DATA SUPPLIED:
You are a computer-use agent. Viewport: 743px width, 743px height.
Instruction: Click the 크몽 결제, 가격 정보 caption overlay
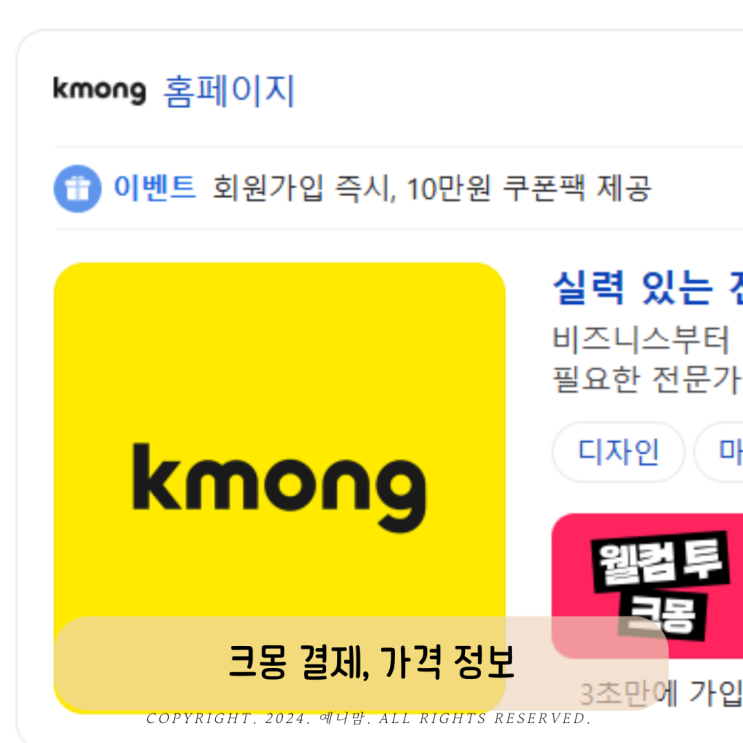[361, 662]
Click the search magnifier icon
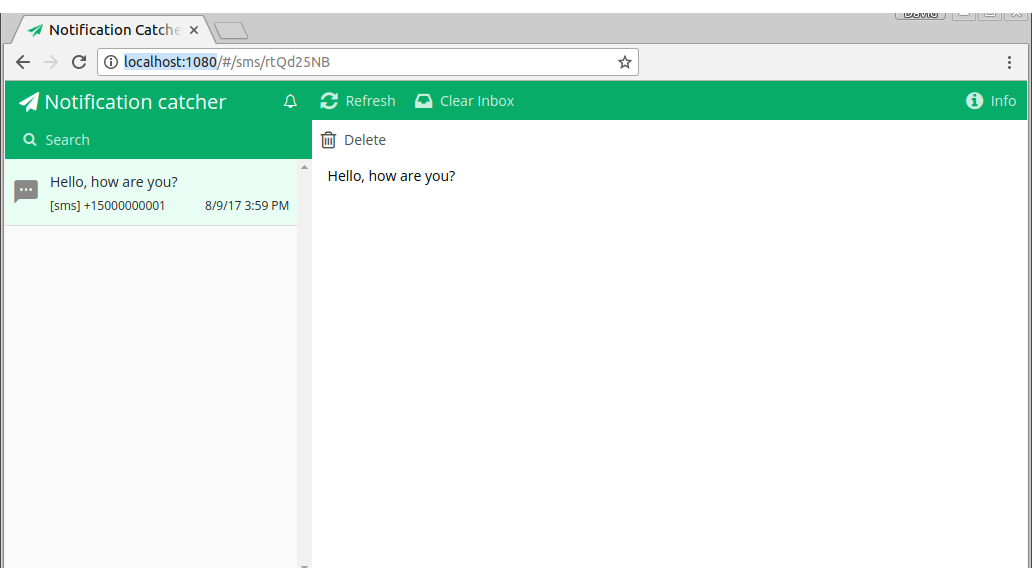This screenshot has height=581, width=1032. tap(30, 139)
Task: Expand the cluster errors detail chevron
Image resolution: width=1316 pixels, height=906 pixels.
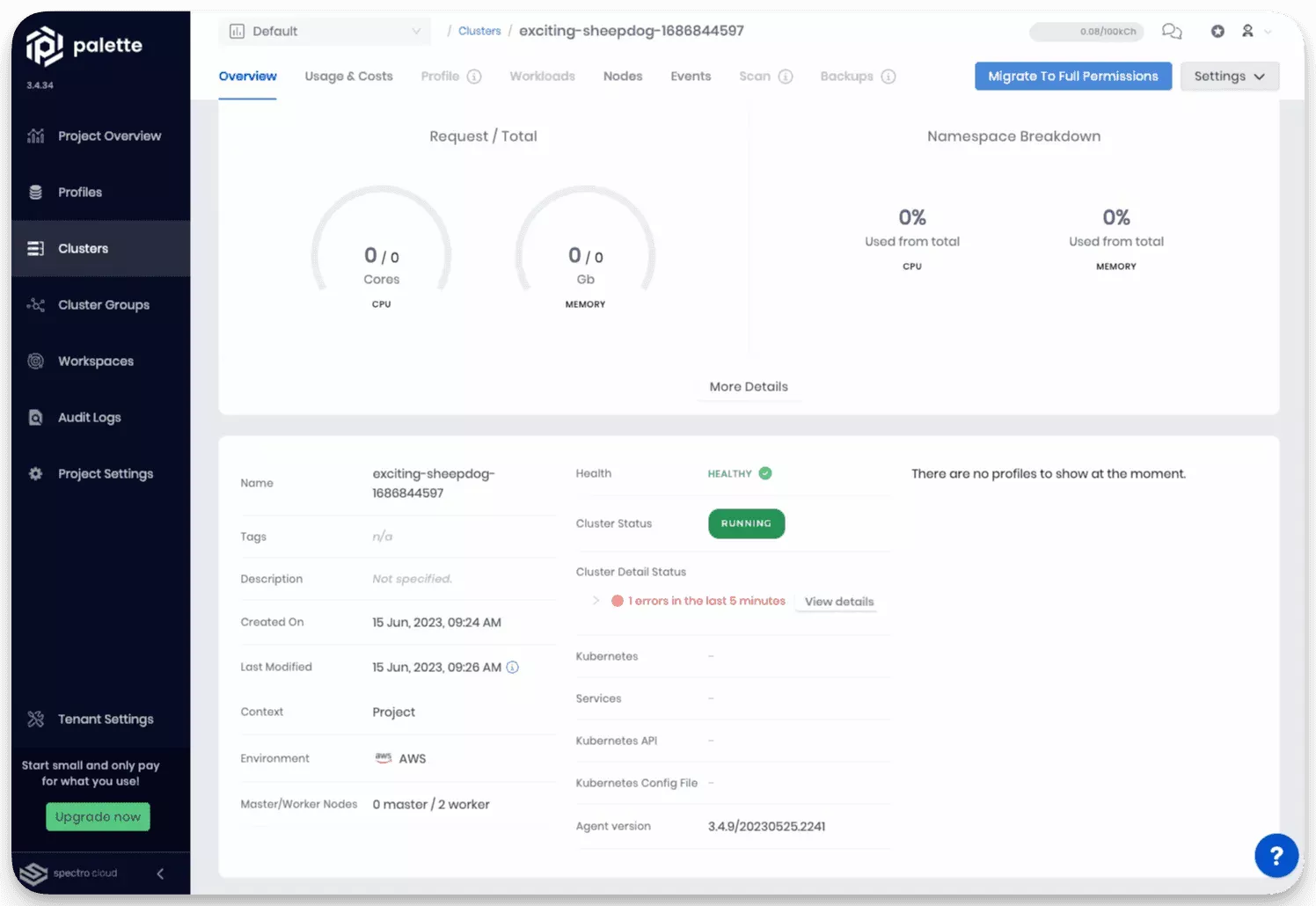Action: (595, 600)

PROBLEM TO WORK ON: Render the items as a Markdown table with the columns Row and Line, starting at the line containing "Task: Expand the" and running through the last line of the items. Number each row, skip blank lines, and leave the pictures out.

RESULT:
| Row | Line |
|---|---|
| 1 | Task: Expand the cluster errors detail chevron |
| 2 | Image resolution: width=1316 pixels, height=906 pixels. |
| 3 | Action: (595, 600) |